Or How We Learned to Turn a Blond Eye to Avoid Responsibility and Consequences
We’ve all seen the proverb, which is believed to have originated in either ancient Chinese philosophy (avoid focusing on negative thoughts, words, actions) or Koshin, the 17th century Japanese folk-religion (behaving well avoids negative repercussions). Honestly though, today the proverb has more to do with the proverb of the ostrich with its head in the sand (in reality, ostriches don’t do this - that was derived from an ancient Roman myth that gave rise to the metaphor for someone avoiding their problems).
Have I lost you? Well the ostrich and the monkeys are a metaphor for what is transpiring today in the battle between politics and science. If we remove any mention of this or that, ban websites, defund, and erase the written science, the problems will all go away. Never happened. Problem solved. Ignorance is bliss. Let’s all forget about the wild hoaxes and attack the real problems like our fellow Americans and chem trails.
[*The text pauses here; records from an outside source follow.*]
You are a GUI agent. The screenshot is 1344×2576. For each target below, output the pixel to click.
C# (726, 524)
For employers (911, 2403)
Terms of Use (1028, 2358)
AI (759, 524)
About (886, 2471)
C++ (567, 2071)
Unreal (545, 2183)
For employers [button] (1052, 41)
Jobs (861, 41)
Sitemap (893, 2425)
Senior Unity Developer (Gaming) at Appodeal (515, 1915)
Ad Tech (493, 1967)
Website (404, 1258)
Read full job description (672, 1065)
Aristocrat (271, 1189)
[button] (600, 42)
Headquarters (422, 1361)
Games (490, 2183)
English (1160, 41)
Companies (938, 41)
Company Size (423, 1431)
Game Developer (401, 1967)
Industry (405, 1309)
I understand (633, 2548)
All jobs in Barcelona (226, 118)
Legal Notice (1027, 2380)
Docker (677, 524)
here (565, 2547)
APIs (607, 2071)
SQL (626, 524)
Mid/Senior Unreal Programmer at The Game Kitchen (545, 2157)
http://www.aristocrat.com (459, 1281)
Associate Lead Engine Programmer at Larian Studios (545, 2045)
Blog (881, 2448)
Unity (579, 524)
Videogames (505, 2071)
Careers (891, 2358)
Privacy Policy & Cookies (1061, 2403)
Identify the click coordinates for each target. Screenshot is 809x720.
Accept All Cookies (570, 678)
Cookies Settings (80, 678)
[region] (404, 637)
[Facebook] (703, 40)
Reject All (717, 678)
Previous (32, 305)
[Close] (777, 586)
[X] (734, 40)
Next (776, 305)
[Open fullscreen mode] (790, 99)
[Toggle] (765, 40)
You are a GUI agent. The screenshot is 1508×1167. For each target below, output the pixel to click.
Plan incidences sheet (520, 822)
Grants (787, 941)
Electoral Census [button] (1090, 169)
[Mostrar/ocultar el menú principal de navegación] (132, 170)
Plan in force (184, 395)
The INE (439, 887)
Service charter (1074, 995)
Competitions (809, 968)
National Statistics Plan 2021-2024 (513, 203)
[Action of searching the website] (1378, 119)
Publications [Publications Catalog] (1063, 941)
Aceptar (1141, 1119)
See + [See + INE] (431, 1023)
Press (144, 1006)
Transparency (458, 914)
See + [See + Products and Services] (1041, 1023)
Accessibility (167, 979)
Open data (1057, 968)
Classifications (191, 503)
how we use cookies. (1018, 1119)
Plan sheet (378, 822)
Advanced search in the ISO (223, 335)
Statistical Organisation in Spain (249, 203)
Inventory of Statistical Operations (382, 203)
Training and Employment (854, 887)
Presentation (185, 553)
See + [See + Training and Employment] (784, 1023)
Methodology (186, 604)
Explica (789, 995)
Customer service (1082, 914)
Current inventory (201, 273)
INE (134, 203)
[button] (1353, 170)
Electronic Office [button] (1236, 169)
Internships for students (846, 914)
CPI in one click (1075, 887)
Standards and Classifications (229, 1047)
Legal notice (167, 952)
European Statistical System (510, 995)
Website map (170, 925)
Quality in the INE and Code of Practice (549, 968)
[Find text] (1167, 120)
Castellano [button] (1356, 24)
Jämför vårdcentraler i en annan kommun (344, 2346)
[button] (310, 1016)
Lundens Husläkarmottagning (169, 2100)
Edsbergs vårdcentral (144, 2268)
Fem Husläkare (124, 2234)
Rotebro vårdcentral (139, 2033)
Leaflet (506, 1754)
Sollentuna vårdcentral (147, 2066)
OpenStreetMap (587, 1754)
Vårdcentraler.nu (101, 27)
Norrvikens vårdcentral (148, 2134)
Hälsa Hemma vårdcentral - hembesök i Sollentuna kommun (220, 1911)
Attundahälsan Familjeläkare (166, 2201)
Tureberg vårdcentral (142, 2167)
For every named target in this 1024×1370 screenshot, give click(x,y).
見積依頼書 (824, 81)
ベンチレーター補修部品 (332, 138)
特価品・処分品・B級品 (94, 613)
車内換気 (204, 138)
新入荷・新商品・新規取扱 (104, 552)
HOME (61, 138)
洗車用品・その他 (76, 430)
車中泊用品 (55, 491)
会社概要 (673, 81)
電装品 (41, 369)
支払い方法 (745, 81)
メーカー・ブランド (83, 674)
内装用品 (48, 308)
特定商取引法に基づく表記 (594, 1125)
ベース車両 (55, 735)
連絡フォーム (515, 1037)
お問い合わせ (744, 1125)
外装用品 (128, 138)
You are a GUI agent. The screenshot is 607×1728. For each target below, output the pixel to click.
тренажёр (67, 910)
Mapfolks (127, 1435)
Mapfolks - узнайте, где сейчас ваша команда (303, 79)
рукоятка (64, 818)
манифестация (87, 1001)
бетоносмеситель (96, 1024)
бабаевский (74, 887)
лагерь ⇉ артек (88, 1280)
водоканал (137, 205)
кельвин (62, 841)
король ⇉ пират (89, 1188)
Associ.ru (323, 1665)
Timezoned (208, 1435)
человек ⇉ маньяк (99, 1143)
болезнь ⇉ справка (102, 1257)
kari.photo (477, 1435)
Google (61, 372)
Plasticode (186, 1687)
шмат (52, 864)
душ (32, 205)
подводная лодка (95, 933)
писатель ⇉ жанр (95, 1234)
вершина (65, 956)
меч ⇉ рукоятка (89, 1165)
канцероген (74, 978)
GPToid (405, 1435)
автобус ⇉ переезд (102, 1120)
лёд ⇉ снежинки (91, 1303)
Again, it wasn’t always like this. In 1990, the Senate, in a bipartisan vote of 100-0, passed Senate Bill 169 (which became Public Law 1010-606) entitled the Global Change Research Act of 1990. The act directed the President, through the Federal Coordinating Council on Science, Engineering, and Technology (Council), to: 1) establish the Committee on Earth and Environmental Sciences to carry out Council functions under specified provisions of the National Science and Technology Policy, Organization, and Priorities Act of 1976 relating to global change research, and 2) to increase the effectiveness and productivity of Federal global change research efforts by conducting a climate changes assessment report at least as often as once every four years that all agencies have access to in making informed decisions. It’s the law.
This assessment is relied upon by countless public and private parties who utilize the data in developing not just means and methods of combatting effects, but fostering practices for farmers, ranchers, and municipal water supply planners to adapt to changing conditions. It is an extremely useful tool, if you want real data, real facts. The last assessment, conducted in 2023 has taken it off the website, but if you now do a little digging, it still can be located here: https://nca-atlas-nationalclimate.hub.arcgis.com/
Will we see another before 2027? Problems don’t go away. Ask the ostrich. Instead, pretending the science doesn’t exist is a motto for the three monkeys. Let’s look at some data out of the 2023 Assessment and you be the judge of whether this information is useful or should be erased.
· Since 1970, annual average temperature in the contiguous United States has risen by 2.5 °F and Alaska’s average temperature has risen by 4.2 °F. During that same time, the average temperature for the entire globe rose 1.7 °F. For every additional 1 °C of global warming, the average U.S. temperature is projected to increase by around 2.5 °F (1.4 °C), with greater warming occurring in the northern and western parts of the country.
· At +3˚C, seasonal disruptions of agriculture are likely. Some areas in the Northern Great Plains (N. Dakota) may see swings of 8-10˚F from normal on a consistent basis.
· At +4˚C, Humidity and temperature merge to disrupt agricultural production in vast areas of the country (S. California, Utah, Colorado, Kansas, Oklahoma, Texas, Nebraska, to name a few) with the emergence of heat index values too extreme for human tolerance.
· Precipitation patterns will also be dramatically altered with far stronger storms and precipitation in areas like Texas, the South Eastern US, and Northeast, while other areas suffer extreme drought (Arizona, Eastern Colorado, Kansas, Nebraska, Texas panhandle, etc).
Ask yourself, is the information helpful? Are you (and your children) better off without the facts being available? Or are you better off being one of the monkeys? We humans are a bright species. We solve problems. We adapt to the ones we cannot. That takes information.